Sunday, February 14, 2010

School Board looks at the learning gap!

At Wednesday's Board Workshop the Board of Education listened to a a number of presentations on efforts to improve achievement among English Language Learners and what are often called "first generation learners." A first-generation learner, as I use the term, is a person who is the first person in his recent family tree to reach a certain level of learning. I want to take a break from the posts on the Minnesota's Constitutional Education Clause for a bit and talk about this issue, sometimes called the achievement gap. When I return to that thread, we shall see if the two threads perhaps have an important relationship.

We know that students come to school with vastly different skill sets. Partly the difference is accounted for by the educational attainment of the parents. Partly it is accounted for by the family attitude towards learning, towards reading, and towards education as a road to success. One significant difference among children when they come to school is size and depth of vocabulary that a child brings with him to school. I pulled some quotes for this post off of an article by an author from the University of Toronto, but I could have pulled this information from the works of many others. For the original, click on this link:

By the end of grade two, children’s vocabulary already differs a great deal. English,speaking children whose vocabulary is in the lowest 25 percent know an average of 4000 root word meanings. Children with average vocabulary know about 6000 root word meanings. Children in the highest 25 percent vocabulary group know an average of 8000 root word meanings (Biemiller, 2005). Thus very large differences in vocabulary have developed in the preliterate period before children have had much opportunity to acquire vocabulary from reading. Even if children with low vocabularies add 1000 meanings per year after grade two (as many do), by the time they begin grade six they will have about the same size vocabulary as children from the top 25 percent had at the end of grade two. They continue to be an average of two grade levels behind average children in vocabulary—which shows up in the ranges of grade-equivalents seen in standardized reading comprehension by grade six. This is sufficient to make success in high school unlikely. (In fact, 30% of students are reported to “drop out” of high school in the U.S. Greene & Winters, 2006)
Sometime people frame this as a racial or economic issue, but its really a preparation issue.

## Dataset excerpt
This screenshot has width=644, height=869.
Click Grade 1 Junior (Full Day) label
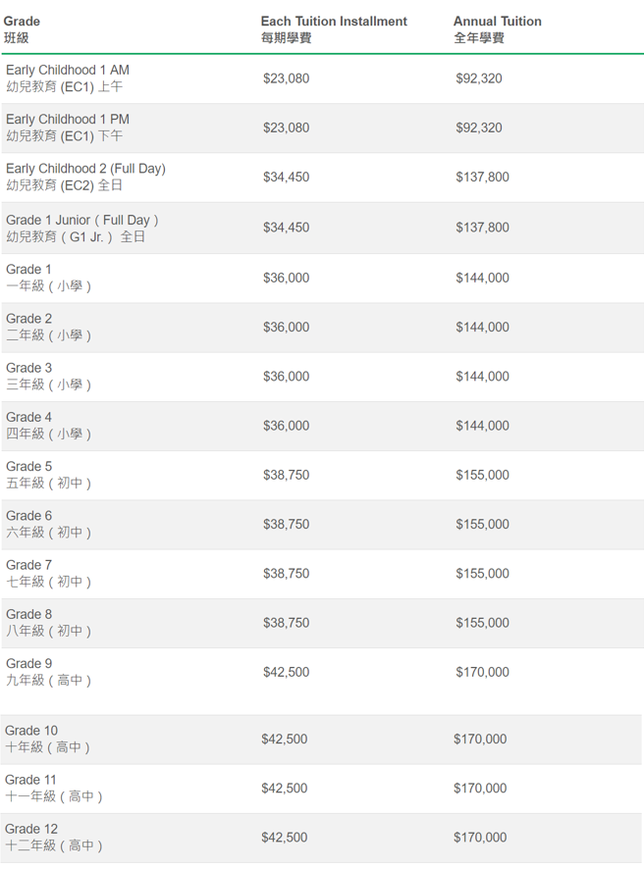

## Job
In the post about the learning gap, copy the passage that begins at the words "Sunday, February 14, 2010" and stops after "an important relationship.", changing "Board of Education" to "school committee".

## Task result
Sunday, February 14, 2010

School Board looks at the learning gap!

At Wednesday's Board Workshop the school committee listened to a a number of presentations on efforts to improve achievement among English Language Learners and what are often called "first generation learners." A first-generation learner, as I use the term, is a person who is the first person in his recent family tree to reach a certain level of learning. I want to take a break from the posts on the Minnesota's Constitutional Education Clause for a bit and talk about this issue, sometimes called the achievement gap. When I return to that thread, we shall see if the two threads perhaps have an important relationship.